Translators are writers
Think about all the native speakers of English you meet in a day—then consider how many of these might be professional-grade writers. A translator is first and foremost a writer, and must have excellent writing skills to be able to make the source material readable. We make sure that unless the client requests otherwise, we assign linguists to translate only into their native language. Quality translation that reads naturally is best done by native speakers; some translators might be perfectly bilingual, but not necessarily trained to write professionally in both languages.
In addition, major languages like English, Spanish, and Portuguese—and rarer languages such as Hmong—are spoken in many countries across the globe. We need to select a translator from the correct culture. Spanish for Madrid might be very different from Spanish for Mexico City. Furthermore, if the material is intended to reach an immigrant group in the United States, their country of origin does not necessarily dictate their native language. For example, Philadelphia is home to a large community of Bhutanese, but their native language is not Bhutanese; it is Nepali. Finding a translator who can communicate in the correct regional dialect is key.
Specialized translations need specialized knowledge
If a translator is working with any specialized text—think legal documents, instructions for medical devices, clinical trials, or manufacturing specifications—he or she must have expert-level knowledge of that field. In specialty fields, translators must be trained in the terminology, either through graduate programs in translation that offer certifications in particular subject areas, or through training or experience working in the field itself. Translators in the information technology field must be familiar with a variety of types of software applications and must be intellectually flexible to quickly understand the new applications for which they are providing localization.
Translators are professionals
Beyond talent and training, we look for translators who are professionals with good communication and research skills, excellent time management skills, attention to detail, and facility with computer aided translation tools used to streamline work and maintain quality control.
How do we insure that we are assigning our projects to the correct people?
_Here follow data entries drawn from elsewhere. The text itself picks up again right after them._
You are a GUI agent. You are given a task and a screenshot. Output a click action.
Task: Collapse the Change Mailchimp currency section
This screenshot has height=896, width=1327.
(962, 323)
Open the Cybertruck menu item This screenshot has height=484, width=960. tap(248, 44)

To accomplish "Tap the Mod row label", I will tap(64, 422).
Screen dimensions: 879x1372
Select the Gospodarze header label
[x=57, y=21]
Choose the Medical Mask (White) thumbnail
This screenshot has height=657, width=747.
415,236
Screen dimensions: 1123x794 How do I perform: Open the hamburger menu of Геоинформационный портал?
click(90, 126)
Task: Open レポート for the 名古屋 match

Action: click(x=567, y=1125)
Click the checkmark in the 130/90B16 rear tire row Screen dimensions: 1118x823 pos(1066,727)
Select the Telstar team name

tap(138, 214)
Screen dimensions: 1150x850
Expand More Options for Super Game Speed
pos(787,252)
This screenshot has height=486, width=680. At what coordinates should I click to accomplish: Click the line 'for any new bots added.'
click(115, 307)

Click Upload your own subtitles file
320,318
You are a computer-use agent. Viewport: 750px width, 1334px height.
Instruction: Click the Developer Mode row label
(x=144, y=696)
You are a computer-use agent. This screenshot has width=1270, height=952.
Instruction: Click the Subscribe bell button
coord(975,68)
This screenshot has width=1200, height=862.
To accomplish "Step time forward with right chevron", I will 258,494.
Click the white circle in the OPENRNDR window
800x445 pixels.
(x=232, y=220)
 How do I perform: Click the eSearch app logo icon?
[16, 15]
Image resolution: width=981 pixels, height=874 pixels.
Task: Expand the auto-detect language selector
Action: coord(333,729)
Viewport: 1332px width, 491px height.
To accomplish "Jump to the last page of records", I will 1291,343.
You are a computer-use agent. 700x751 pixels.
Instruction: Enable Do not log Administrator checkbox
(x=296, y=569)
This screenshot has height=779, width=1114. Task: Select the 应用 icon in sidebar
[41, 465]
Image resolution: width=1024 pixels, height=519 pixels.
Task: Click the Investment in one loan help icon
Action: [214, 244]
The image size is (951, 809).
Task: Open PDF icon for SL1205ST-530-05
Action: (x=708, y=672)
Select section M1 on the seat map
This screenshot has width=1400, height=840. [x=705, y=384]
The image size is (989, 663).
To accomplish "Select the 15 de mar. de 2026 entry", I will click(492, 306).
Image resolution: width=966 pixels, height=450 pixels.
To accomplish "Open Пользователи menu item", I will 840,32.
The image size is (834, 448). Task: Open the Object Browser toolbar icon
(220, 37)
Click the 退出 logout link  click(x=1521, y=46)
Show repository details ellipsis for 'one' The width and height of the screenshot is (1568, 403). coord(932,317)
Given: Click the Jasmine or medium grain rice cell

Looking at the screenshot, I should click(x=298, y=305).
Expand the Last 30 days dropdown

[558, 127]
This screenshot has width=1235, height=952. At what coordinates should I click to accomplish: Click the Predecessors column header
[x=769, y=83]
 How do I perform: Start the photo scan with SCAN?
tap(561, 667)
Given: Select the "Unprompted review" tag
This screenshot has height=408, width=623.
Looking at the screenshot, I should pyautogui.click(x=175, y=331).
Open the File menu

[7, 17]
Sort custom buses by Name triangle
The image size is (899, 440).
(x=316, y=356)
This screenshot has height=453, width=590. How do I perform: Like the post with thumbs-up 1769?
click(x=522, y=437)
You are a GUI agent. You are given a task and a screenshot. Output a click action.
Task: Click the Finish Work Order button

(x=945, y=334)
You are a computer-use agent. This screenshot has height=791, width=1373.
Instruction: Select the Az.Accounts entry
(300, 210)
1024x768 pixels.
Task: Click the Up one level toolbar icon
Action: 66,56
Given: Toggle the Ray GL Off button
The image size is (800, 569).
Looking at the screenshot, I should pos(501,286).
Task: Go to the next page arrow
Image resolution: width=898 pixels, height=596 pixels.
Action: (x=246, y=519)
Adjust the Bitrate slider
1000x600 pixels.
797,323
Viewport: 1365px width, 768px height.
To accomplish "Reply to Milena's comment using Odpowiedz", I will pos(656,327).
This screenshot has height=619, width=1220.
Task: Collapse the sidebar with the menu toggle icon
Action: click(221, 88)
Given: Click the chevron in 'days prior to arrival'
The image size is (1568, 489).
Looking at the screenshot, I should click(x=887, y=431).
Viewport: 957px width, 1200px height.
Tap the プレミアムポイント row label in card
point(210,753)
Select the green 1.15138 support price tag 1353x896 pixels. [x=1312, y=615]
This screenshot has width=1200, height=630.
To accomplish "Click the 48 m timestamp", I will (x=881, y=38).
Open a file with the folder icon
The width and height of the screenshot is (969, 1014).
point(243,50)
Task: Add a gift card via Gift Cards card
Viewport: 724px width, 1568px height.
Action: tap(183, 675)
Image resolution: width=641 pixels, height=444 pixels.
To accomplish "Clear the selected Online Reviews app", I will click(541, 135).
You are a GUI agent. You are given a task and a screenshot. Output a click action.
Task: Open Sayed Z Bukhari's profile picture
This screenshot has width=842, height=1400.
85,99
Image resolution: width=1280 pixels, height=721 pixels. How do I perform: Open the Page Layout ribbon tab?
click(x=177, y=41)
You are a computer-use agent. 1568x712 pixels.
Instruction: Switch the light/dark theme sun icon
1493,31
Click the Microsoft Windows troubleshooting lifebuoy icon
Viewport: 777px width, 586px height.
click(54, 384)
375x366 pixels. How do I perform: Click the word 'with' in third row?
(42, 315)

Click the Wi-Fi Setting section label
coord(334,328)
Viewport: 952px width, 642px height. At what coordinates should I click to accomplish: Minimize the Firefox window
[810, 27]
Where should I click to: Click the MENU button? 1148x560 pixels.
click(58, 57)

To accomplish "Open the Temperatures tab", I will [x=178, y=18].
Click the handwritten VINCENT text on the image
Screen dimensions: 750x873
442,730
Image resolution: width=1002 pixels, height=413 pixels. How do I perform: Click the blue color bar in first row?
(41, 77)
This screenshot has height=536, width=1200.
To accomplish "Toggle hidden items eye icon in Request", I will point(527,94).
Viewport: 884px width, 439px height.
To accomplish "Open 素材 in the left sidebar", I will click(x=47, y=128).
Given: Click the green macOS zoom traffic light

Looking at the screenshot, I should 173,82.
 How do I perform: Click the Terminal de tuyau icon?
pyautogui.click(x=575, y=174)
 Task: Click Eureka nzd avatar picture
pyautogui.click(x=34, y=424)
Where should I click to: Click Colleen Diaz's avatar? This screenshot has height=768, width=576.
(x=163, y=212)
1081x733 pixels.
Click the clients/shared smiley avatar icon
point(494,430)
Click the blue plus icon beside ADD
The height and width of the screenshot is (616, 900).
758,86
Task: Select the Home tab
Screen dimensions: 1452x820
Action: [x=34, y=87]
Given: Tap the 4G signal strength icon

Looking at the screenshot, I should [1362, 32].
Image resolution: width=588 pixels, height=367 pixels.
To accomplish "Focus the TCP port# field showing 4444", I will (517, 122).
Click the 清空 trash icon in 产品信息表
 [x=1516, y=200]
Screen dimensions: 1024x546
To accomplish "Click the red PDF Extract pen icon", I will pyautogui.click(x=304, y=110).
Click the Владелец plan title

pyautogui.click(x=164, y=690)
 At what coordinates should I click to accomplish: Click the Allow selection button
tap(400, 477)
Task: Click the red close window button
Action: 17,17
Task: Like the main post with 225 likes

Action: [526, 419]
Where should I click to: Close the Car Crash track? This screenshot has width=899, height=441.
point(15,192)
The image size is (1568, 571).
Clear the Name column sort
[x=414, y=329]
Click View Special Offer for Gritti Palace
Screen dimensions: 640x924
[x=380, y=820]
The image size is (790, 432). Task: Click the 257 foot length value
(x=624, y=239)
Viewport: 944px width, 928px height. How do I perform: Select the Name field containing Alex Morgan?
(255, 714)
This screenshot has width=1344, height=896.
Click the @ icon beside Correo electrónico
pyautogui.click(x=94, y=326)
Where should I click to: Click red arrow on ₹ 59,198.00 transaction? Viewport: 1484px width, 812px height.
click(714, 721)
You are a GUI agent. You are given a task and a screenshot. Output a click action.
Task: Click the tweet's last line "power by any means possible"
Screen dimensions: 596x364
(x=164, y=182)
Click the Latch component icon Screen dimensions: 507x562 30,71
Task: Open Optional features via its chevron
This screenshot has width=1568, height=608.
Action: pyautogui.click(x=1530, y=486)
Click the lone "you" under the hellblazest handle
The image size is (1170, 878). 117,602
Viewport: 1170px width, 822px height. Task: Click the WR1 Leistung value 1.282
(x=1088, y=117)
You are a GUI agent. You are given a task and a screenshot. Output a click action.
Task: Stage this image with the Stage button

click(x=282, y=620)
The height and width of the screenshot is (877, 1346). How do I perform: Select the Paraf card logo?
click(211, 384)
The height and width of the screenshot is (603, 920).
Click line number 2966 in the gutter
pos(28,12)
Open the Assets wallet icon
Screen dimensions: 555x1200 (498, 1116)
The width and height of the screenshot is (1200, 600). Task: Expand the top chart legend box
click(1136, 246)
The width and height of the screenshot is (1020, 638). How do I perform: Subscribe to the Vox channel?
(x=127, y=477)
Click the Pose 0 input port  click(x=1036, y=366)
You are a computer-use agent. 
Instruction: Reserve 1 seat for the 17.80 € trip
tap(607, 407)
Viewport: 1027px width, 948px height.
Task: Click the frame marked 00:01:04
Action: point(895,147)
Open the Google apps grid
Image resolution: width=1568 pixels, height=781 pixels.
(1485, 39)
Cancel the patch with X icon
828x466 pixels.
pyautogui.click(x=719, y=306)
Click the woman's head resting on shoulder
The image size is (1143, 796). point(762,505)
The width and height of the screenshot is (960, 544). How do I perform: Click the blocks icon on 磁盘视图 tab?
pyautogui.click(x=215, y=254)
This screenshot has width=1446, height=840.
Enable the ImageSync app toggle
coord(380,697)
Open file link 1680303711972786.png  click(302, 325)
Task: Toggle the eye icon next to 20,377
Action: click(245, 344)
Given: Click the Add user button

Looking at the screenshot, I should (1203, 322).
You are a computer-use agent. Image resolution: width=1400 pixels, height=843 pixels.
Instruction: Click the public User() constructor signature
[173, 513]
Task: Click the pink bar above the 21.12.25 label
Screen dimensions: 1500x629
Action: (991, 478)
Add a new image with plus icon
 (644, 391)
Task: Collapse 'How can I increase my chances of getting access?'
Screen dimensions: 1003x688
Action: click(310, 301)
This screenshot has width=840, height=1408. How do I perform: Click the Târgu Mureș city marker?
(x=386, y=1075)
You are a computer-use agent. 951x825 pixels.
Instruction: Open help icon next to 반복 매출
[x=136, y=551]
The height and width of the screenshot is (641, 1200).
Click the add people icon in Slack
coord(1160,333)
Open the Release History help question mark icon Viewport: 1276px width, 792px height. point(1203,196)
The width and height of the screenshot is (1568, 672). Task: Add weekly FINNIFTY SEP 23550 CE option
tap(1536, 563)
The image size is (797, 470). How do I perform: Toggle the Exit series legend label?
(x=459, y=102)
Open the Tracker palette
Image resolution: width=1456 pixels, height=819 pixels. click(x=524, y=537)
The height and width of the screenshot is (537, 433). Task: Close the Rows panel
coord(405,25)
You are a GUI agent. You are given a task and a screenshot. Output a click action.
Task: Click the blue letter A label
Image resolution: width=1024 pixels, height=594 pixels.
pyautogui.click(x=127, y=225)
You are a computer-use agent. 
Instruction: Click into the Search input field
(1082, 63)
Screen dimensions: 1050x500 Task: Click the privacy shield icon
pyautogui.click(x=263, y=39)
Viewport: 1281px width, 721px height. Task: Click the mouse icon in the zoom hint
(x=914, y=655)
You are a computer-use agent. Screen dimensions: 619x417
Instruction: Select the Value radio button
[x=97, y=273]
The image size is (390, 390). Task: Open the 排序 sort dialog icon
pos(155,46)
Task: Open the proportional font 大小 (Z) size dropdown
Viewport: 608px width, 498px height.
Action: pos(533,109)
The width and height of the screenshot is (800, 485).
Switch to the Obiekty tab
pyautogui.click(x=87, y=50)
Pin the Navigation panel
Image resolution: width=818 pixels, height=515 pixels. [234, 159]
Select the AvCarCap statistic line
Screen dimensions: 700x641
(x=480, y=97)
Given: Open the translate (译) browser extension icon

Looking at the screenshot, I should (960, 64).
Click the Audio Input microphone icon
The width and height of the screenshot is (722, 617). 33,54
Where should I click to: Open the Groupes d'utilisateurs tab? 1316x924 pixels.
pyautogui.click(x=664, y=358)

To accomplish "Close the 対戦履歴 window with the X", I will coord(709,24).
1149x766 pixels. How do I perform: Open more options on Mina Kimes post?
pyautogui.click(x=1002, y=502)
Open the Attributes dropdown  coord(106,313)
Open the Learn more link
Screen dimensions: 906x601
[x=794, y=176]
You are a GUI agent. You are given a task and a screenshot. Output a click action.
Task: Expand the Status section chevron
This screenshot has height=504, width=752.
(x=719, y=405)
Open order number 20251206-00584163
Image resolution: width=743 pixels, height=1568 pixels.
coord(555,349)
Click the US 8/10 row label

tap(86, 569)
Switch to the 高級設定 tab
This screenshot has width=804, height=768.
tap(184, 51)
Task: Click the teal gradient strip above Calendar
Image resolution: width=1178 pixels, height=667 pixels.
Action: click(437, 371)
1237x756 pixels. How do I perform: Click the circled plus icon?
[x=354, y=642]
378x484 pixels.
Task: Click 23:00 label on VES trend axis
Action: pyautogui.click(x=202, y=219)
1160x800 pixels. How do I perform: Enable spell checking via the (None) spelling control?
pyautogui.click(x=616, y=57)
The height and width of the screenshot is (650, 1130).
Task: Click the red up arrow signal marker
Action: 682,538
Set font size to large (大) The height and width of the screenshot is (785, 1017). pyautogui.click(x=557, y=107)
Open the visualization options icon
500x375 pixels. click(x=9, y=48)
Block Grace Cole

Our translators come to us from many sources. The American Translators Association provides certification testing in a number of popular language pairs, and a translator who has been tested and certified has been vouched for by an organization we trust. A number of excellent graduate-level translation programs provide credentials; although we expect at least five years of professional experience in addition to a degree, we can be sure that these programs are training translators well. We always ask prospective translators for at least three professional references from other language service providers like ourselves in order to verify not only their skills, but their professionalism as well. Finally, for certain specialized projects, we might request test translations of similar source materials to verify that a translator is familiar with the terminology and, in some cases, the technology we are using to facilitate information transfer.
Selecting the right team of translators is essential to our business success, and to the success of our clients. Be assured that we work hard to establish strong connections with the professionals who partner with us to extend your business across languages and cultures.